Last Saturday March 23rd marked the tenth anniversary of the passage of the Patient Protection and Affordable Care Act. A record number of 21.4 million individuals enrolled in an ACA plan in the healthcare marketplace for 2024.

The NIH issued its last version of guidance on COVID-19 treatment in February. The archives of the NIH’s guidance will be available until August of this year, and organizations such as the American College of Physicians will now be the reference for best-practice guidance on COVID-19 treatment.

A study published in JAMA Health Forum last week found that telemedicine use differed significantly for different racial groups throughout the pandemic. After controlling for factors such as geography among a sample of Medicare beneficiaries, Black and Hispanic individuals had fewer telemedicine visits than White individuals.

UnitedHealth Group announced last Friday, March 22nd that Change Healthcare will begin to process the backlog of medical claims totaling more than $14 billion that have accumulated since the cyberattack last month. While its services were unavailable, Change Healthcare has made roughly $3.3 billion in advanced payments to healthcare providers.
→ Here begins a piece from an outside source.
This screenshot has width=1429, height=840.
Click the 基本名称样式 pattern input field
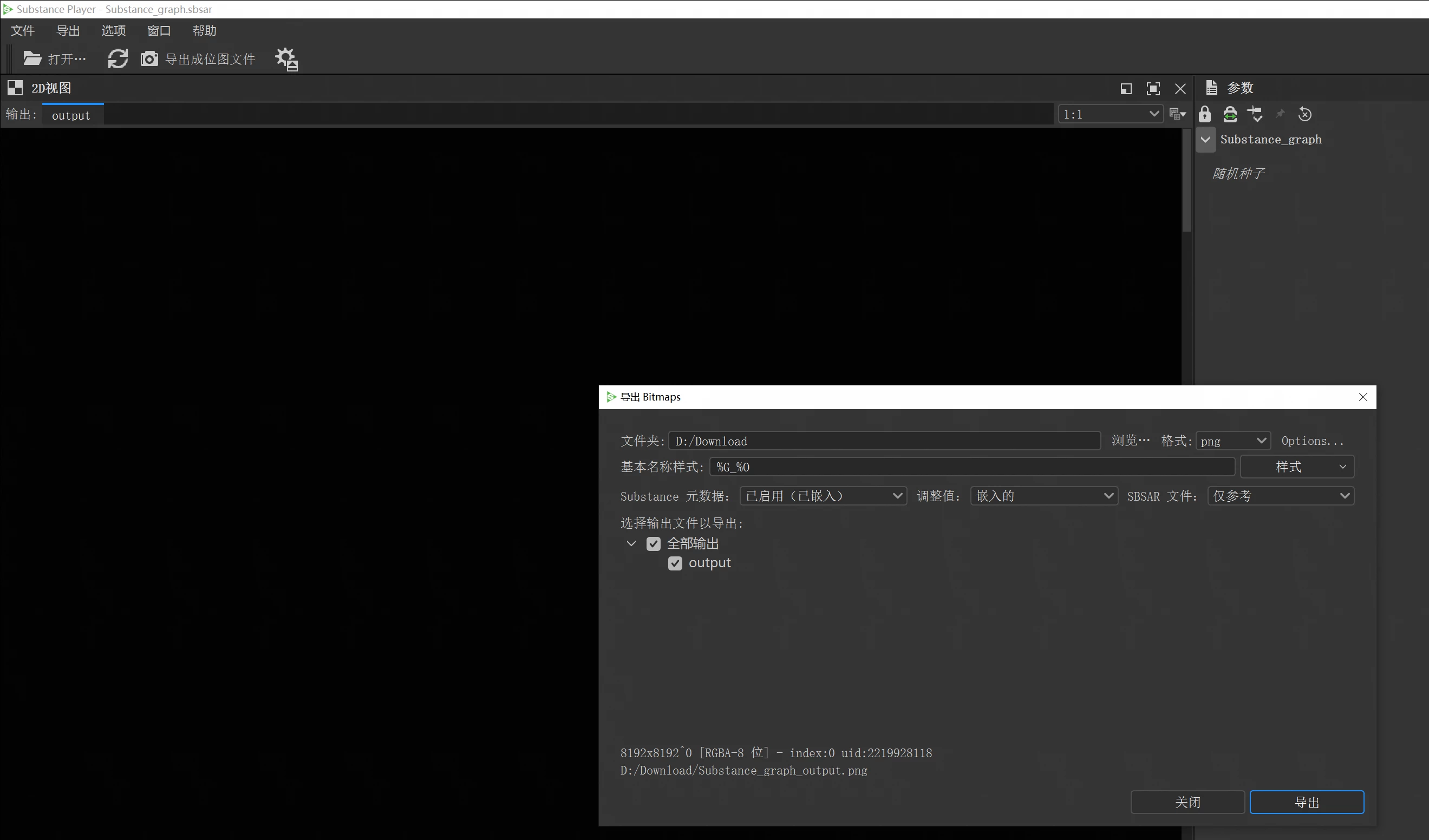971,467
The Cybersecurity and Infrastructure Agency (CISA) released a notice of proposed rulemaking regarding cyber incident reporting. The proposed rule requires that large hospitals and medical manufacturers report cyberattacks within 72 hours and ransom payments within 24 hours.
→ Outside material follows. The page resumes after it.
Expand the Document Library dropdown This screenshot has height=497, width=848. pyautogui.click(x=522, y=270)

On Tuesday, the Supreme Court heard oral arguments in the case FDA v. Alliance for Hippocratic Medicine regarding the abortion medication mifepristone, which is often accessed via mail. Based on the arguments, Supreme Court justices seemed to question the legal grounds for the suit.

CMS announced an extension of the Special Enrollment Period (SEP) for people disenrolled from Medicaid or CHIP to transition to a federal Affordable Care Act Marketplace Health plan. The deadline was extended from July 31st to November 30th, the start of 2025’s enrollment period.

Biden Administration limits use of short-term health insurance commonly referred to as “Junk” health plans in order to protect Americans from health plans that historically discriminate against pre-existing conditions and offer very little coverage.

The ONC released a draft plan of the 2024-2030 Federal Health IT Strategic Plan Framework for public comment. The strategic plan is divided into four goals: promote health and wellness, enhance delivery and experience of care, accelerate research and innovation, and connect the health systems with health data.